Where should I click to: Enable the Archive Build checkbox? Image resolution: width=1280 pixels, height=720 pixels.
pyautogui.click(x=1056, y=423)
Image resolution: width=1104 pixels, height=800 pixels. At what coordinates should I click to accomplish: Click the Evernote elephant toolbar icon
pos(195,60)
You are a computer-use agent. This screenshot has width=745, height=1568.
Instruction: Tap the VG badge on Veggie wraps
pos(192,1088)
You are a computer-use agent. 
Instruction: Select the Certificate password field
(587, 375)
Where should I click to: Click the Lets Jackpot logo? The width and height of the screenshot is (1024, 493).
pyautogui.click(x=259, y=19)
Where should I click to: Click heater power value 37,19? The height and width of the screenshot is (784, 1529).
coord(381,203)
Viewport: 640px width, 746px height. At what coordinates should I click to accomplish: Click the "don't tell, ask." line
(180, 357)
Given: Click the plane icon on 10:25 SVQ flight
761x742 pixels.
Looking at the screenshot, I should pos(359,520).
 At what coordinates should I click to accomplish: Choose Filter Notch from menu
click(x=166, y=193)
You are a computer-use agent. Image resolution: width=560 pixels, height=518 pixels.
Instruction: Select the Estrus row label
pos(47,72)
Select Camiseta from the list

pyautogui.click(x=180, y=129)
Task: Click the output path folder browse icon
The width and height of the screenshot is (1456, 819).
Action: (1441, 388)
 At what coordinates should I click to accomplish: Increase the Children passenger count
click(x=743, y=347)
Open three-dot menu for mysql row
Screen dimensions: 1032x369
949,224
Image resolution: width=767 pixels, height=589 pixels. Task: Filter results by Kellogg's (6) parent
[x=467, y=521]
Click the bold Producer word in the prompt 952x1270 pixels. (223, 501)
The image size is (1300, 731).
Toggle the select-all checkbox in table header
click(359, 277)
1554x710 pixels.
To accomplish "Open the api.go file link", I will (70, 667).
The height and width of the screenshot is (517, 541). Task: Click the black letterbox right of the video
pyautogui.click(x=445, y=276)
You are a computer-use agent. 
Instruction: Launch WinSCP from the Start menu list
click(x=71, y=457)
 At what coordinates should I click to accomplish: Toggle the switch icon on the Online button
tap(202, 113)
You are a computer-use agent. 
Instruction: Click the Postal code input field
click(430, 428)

......

◆ Task to carry out ◆
All lines above with the word "Open" need to be reported.

◆ Response area ◆
Open three-dot menu for mysql row
To accomplish "Open the api.go file link", I will (70, 667).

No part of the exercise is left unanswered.